__WORK TO COMPLETE__. Nothing may be dropped or added when the entries below are copied.

*** RECORDS FOR THE TASK Section Begins ***

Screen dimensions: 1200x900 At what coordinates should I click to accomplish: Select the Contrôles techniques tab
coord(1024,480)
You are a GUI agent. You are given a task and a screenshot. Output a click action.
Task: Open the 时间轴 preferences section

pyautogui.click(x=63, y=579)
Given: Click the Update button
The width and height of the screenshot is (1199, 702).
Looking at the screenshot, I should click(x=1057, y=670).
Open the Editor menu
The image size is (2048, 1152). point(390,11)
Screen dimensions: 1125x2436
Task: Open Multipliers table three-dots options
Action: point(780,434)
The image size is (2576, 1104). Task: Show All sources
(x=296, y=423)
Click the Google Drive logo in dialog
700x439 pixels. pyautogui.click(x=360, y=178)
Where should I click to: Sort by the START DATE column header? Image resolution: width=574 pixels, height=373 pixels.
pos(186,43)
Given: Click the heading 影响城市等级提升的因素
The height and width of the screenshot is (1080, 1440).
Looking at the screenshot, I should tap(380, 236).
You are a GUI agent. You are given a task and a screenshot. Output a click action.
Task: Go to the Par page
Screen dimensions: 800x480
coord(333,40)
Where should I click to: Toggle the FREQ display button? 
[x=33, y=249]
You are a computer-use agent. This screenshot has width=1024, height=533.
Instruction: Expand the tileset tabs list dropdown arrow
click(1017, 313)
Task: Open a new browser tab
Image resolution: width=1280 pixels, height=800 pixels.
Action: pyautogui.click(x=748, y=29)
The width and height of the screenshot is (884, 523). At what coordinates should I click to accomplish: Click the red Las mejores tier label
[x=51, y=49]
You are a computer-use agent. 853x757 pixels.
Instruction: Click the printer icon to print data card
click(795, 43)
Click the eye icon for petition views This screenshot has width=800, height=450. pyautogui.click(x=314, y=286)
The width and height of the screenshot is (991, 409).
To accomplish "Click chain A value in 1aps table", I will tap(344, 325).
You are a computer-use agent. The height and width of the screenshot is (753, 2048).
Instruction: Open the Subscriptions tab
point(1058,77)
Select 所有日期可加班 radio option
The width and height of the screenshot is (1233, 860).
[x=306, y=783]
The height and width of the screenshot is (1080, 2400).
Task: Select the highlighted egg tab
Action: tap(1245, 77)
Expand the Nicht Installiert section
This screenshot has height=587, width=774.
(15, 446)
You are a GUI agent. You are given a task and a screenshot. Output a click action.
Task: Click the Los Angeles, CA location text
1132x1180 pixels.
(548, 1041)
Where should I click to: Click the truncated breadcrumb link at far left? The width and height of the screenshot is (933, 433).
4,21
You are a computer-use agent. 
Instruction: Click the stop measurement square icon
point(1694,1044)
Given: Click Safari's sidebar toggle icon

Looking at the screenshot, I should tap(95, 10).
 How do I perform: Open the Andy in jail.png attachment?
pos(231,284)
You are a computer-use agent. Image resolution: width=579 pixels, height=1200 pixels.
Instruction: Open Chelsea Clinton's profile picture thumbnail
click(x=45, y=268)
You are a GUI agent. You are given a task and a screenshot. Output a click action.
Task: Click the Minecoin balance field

*** RECORDS FOR THE TASK Section Ends ***

__PROBLEM SOLUTION__.
Screen dimensions: 1200x900 At what coordinates should I click to accomplish: Select the Contrôles techniques tab
coord(1024,480)
You are a GUI agent. You are given a task and a screenshot. Output a click action.
Task: Open the 时间轴 preferences section

pyautogui.click(x=63, y=579)
Given: Click the Update button
The width and height of the screenshot is (1199, 702).
Looking at the screenshot, I should click(x=1057, y=670).
Open the Editor menu
The image size is (2048, 1152). point(390,11)
Screen dimensions: 1125x2436
Task: Open Multipliers table three-dots options
Action: point(780,434)
The image size is (2576, 1104). Task: Show All sources
(x=296, y=423)
Click the Google Drive logo in dialog
700x439 pixels. pyautogui.click(x=360, y=178)
Where should I click to: Sort by the START DATE column header? Image resolution: width=574 pixels, height=373 pixels.
pos(186,43)
Given: Click the heading 影响城市等级提升的因素
The height and width of the screenshot is (1080, 1440).
Looking at the screenshot, I should tap(380, 236).
You are a GUI agent. You are given a task and a screenshot. Output a click action.
Task: Go to the Par page
Screen dimensions: 800x480
coord(333,40)
Where should I click to: Toggle the FREQ display button? 
[x=33, y=249]
You are a computer-use agent. This screenshot has width=1024, height=533.
Instruction: Expand the tileset tabs list dropdown arrow
click(1017, 313)
Task: Open a new browser tab
Image resolution: width=1280 pixels, height=800 pixels.
Action: pyautogui.click(x=748, y=29)
The width and height of the screenshot is (884, 523). At what coordinates should I click to accomplish: Click the red Las mejores tier label
[x=51, y=49]
You are a computer-use agent. 853x757 pixels.
Instruction: Click the printer icon to print data card
click(795, 43)
Click the eye icon for petition views This screenshot has width=800, height=450. pyautogui.click(x=314, y=286)
The width and height of the screenshot is (991, 409).
To accomplish "Click chain A value in 1aps table", I will tap(344, 325).
You are a computer-use agent. The height and width of the screenshot is (753, 2048).
Instruction: Open the Subscriptions tab
point(1058,77)
Select 所有日期可加班 radio option
The width and height of the screenshot is (1233, 860).
[x=306, y=783]
The height and width of the screenshot is (1080, 2400).
Task: Select the highlighted egg tab
Action: tap(1245, 77)
Expand the Nicht Installiert section
This screenshot has height=587, width=774.
(15, 446)
You are a GUI agent. You are given a task and a screenshot. Output a click action.
Task: Click the Los Angeles, CA location text
1132x1180 pixels.
(548, 1041)
Where should I click to: Click the truncated breadcrumb link at far left? The width and height of the screenshot is (933, 433).
4,21
You are a computer-use agent. 
Instruction: Click the stop measurement square icon
point(1694,1044)
Given: Click Safari's sidebar toggle icon

Looking at the screenshot, I should tap(95, 10).
 How do I perform: Open the Andy in jail.png attachment?
pos(231,284)
You are a computer-use agent. Image resolution: width=579 pixels, height=1200 pixels.
Instruction: Open Chelsea Clinton's profile picture thumbnail
click(x=45, y=268)
You are a GUI agent. You are given a task and a screenshot. Output a click action.
Task: Click the Minecoin balance field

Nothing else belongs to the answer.